Он позвонил, когда я была дома и болтала с мамой о моем детстве, о моей любимой подружке, с которой мы до сих пор вместе.
Я и не узнала его голос. Сказать, что мы были друзьями, я не могу. Приятели/знакомые, которые пересекались за этот год несколько раз.
Он попросил встретиться. Я сразу сказала да. Почему согласилась, стану понимать к концу вечера, который добавил в мою картину мужского мира той самой трогательной не идеальности, которой мне не хватало…
Я не узнала его. Он стал меньше…
Старался держаться как мог
Много оправдывался, что позвонил, что ему стыдно/неудобно/стремно. Что он просто не знает куда ему теперь.
«Я на конечную станцию приехал, Лика. Это- тупик»
Свои слезы он сдерживал и ресницы его дрожали так трогательно, мускулы на лице играли. А я не понимала пока, что такого притягательного в этом.
Ведь человеку так сильно плохо, что он готов расплакаться в любую секунду-посреди этой улицы, среди толпы людей… мы идем медленно, а он говорит что-то дежурное и непонятное самому себе… мои ноги уводят нас в тихое место-школьный двор и корт. Сейчас он пустой и там есть трибуны со скамейками, крытые на случай дождя. Чувствую, что дождя за этот разговор будет много.

▸ **ЗАДАНИЕ A**:
Переведите на английский предложение из фрагмента документа: «Я и не узнала его голос.»
▸ **ЗАДАНИЕ B**:
Повторите, пожалуйста, из фрагмента документа всё, начиная со слов «Он позвонил, когда» и ниже вплоть до слов «куда ему теперь.».

Строки данных
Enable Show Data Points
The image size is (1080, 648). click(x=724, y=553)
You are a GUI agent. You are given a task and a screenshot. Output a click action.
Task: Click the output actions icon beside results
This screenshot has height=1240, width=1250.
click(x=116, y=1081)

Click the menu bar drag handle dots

▸ **ИТОГОВЫЙ ОТВЕТ A**:
I didn't even recognize his voice.

▸ **ИТОГОВЫЙ ОТВЕТ B**:
Он позвонил, когда я была дома и болтала с мамой о моем детстве, о моей любимой подружке, с которой мы до сих пор вместе.
Я и не узнала его голос. Сказать, что мы были друзьями, я не могу. Приятели/знакомые, которые пересекались за этот год несколько раз.
Он попросил встретиться. Я сразу сказала да. Почему согласилась, стану понимать к концу вечера, который добавил в мою картину мужского мира той самой трогательной не идеальности, которой мне не хватало…
Я не узнала его. Он стал меньше…
Старался держаться как мог
Много оправдывался, что позвонил, что ему стыдно/неудобно/стремно. Что он просто не знает куда ему теперь.